Partiendo de unas reglas básicas como el uso de la cantidad de luz adecuada, que permita el descanso de los niños, y el empleo de colores vivos, que den un aire juvenil a la habitación, existe un amplio abanico de alternativas y combinaciones. Desde los estilos clásicos, basados en los colores rosa y azul, hasta estilos más creativos y actuales, las posibilidades son ilimitadas.
En los estilos más tradicionales se predominan el color rosa para las habitaciones de niñas, y el azul en la de los niños. Dichos estilos se basan en la combinación de papel pintado para la pared con muebles de diferentes motivos, para crear habitaciones temáticas. Ideal para los más pequeños.


Este año el estilo vintage, que rompe con el concepto tradicional de decoración infantil, ha irrumpido con fuerza. Este estilo tiene una visión muy práctica y se basa en el mayor aprovechamiento del espacio, así como en el uso de mobiliario sencillo y barato.
Entre las propuestas de diferentes interioristas encontramos el uso de paredes-pizarra, muebles convertibles, decoración geométrica, papeles decorativos en colores brillantes, e incluso técnicas novedosas basadas en la utilización de la fotografía de nuestros hijos como motivo infantil. Este estilo, aunque más sobrio que el tradicional, también permite dar rienda suelta a nuestra fantasía.

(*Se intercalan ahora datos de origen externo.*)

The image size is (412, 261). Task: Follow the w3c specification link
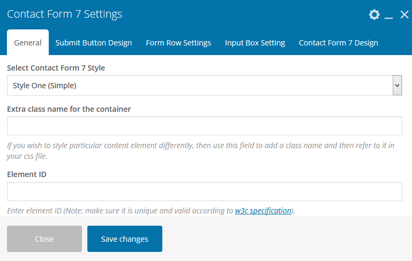coord(263,211)
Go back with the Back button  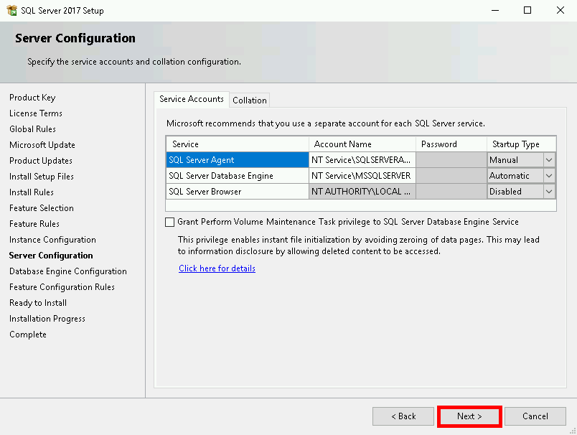click(403, 416)
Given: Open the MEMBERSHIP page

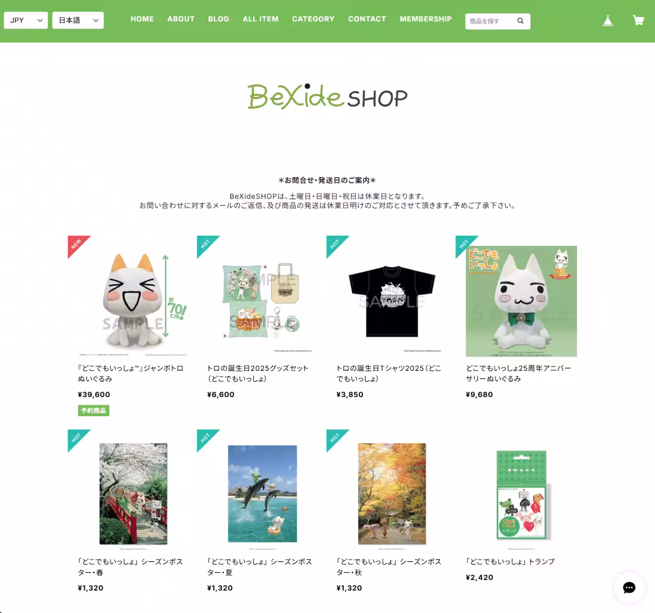Looking at the screenshot, I should [426, 19].
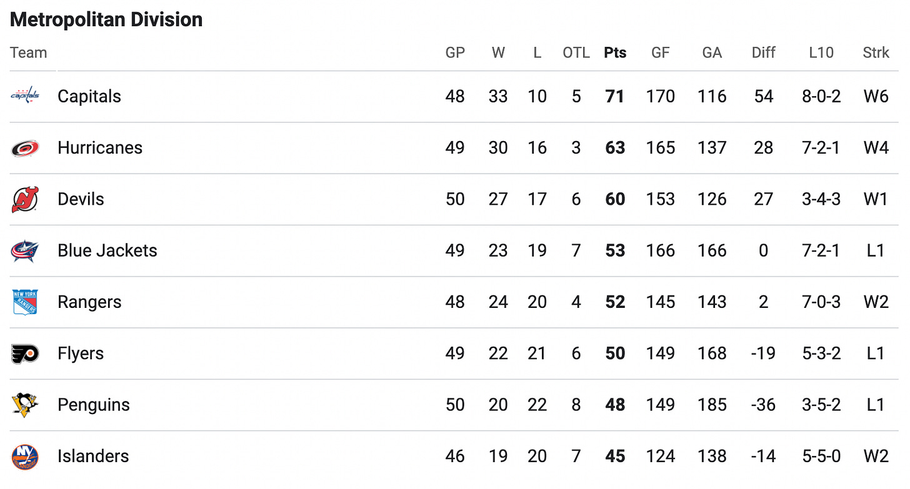Open the Hurricanes team name link
The height and width of the screenshot is (489, 910).
(x=100, y=148)
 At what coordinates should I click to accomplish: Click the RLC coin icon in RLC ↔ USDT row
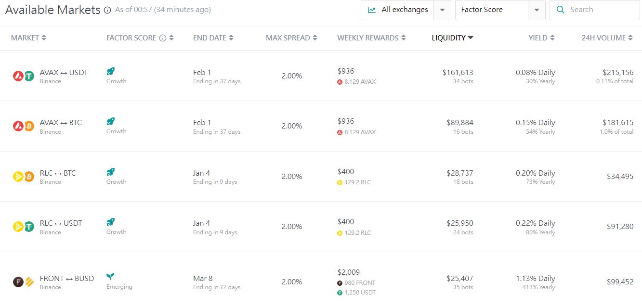pos(18,227)
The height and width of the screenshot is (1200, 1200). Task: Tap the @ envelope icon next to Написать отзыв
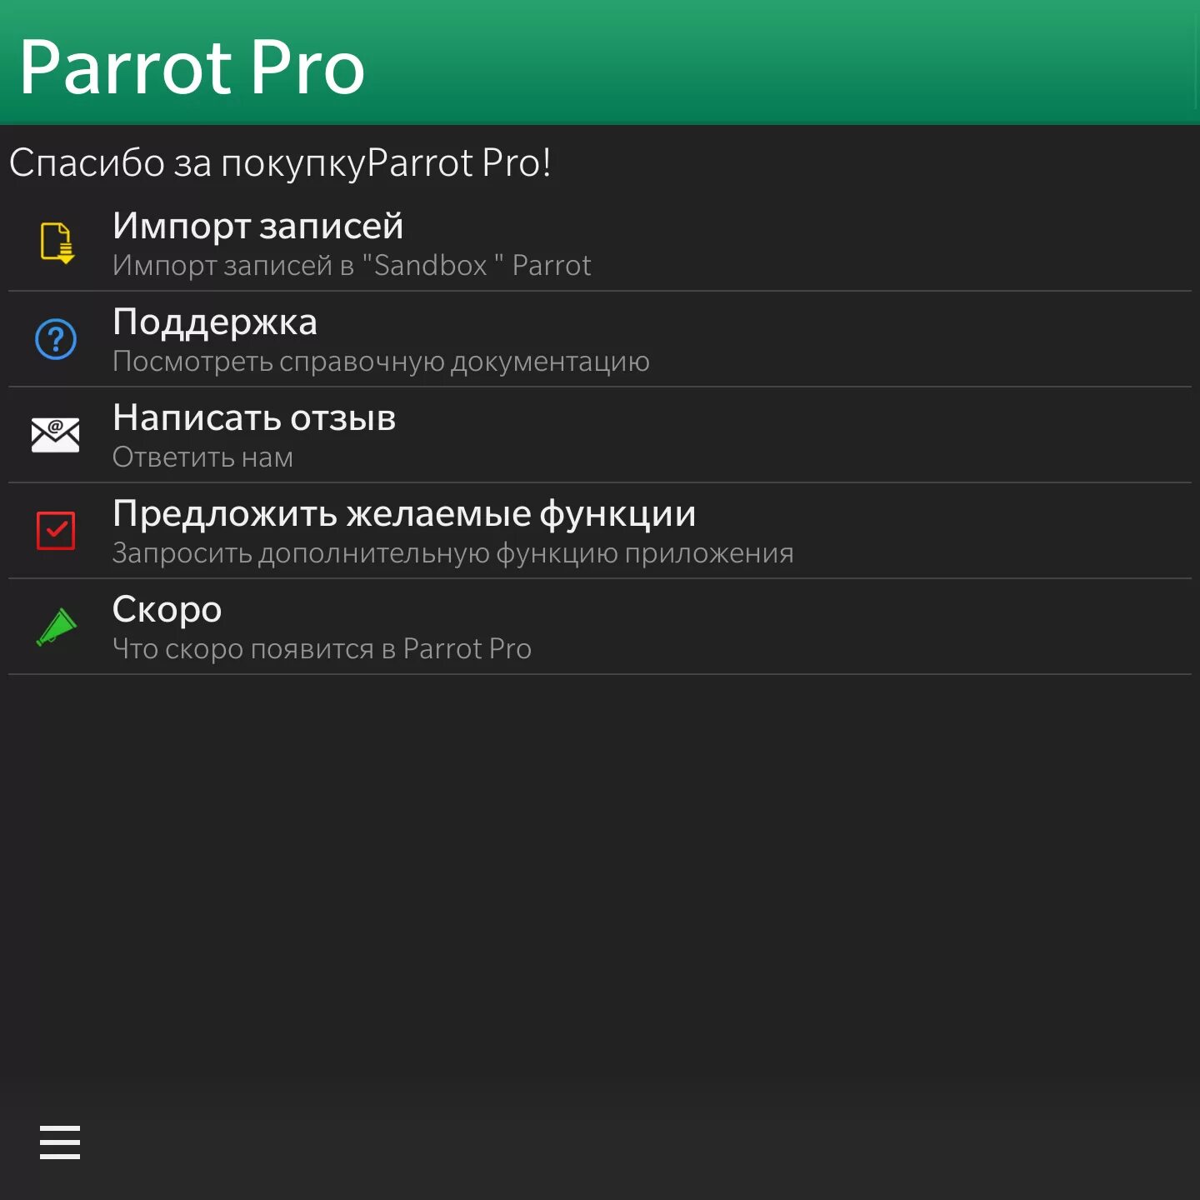point(54,434)
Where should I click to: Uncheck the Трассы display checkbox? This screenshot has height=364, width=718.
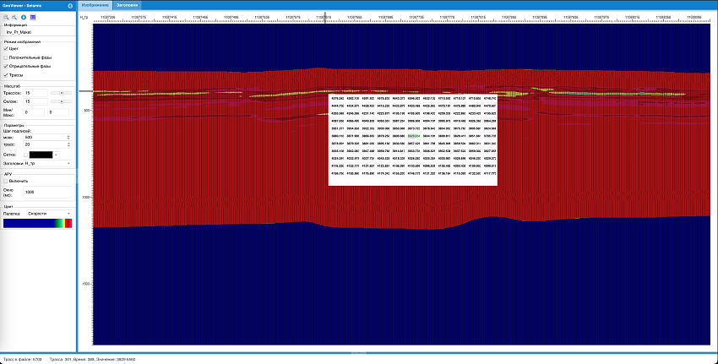pos(7,75)
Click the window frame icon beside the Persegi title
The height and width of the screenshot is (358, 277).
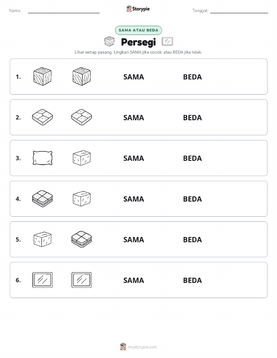167,41
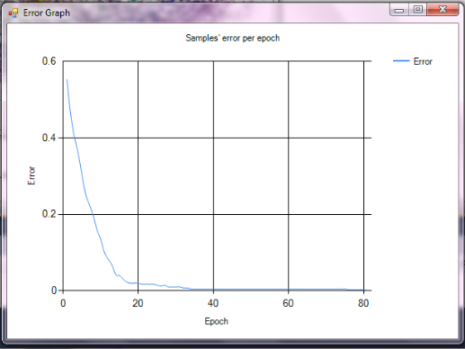Image resolution: width=465 pixels, height=349 pixels.
Task: Click the curve where it crosses 0.2 gridline
Action: point(93,214)
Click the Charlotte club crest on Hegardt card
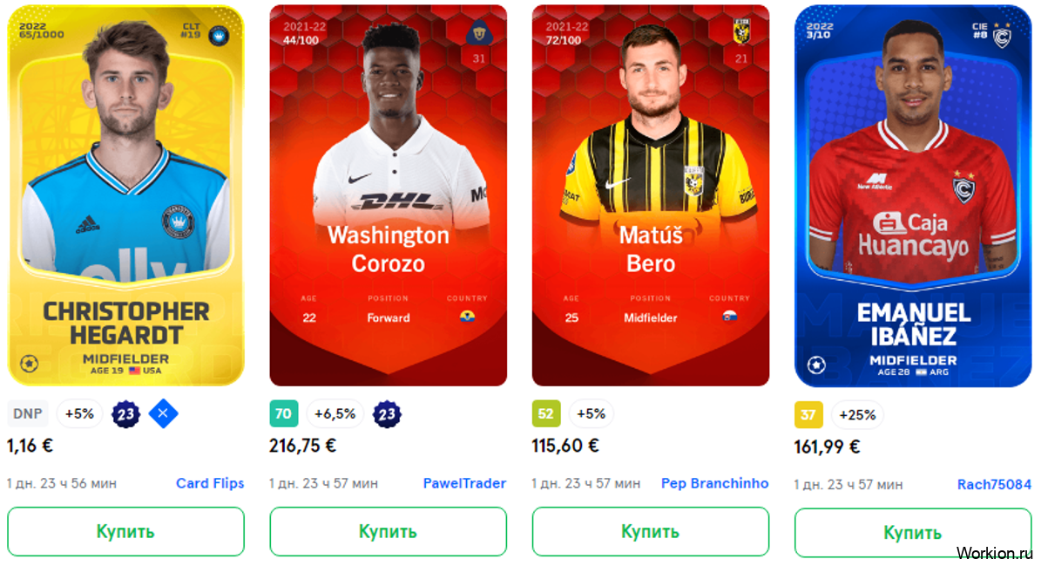Screen dimensions: 1041x566 coord(219,35)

Otro de los estilos más novedosos en la decoración infantil es el estilo Kawaii, procedente de Japón e ideal para los cuartos de las niñas. Este estilo se basa en el uso de gran variedad de colores, destacando el empleo de todas las variedades del rosa, y personajes animados. Los personajes y objetos utilizados en este estilo suelen tener formas redondeadas y no son de gran tamaño. Se trata de un estilo recargado en el que nunca faltarán los peluches y muñecos de conocidas series de televisión, siendo Hello Kitty uno de los más utilizados.

A medio camino entre estos estilos rompedores y los más clásicos, tenemos otros como el estilo country, procedente de Estados Unidos, e inspirada en el campo y los ambientes rurales. Se trata de un estilo simple y funcional en el que abunda la madera, el estampado de cuadros y los motivos florales. Suele combinarse con paredes en tonos neutros como el blanco y el beige.

Con independencia del estilo, es la época de dar un toque más colorido a la habitación de los niños con la decoración navideña, que al igual que el resto de los otros estilos, cada vez nos ofrece posibilidades más originales y rompedora.

Espero que os guste, los peques de la casa quedarán encantados, un saludo, Aída.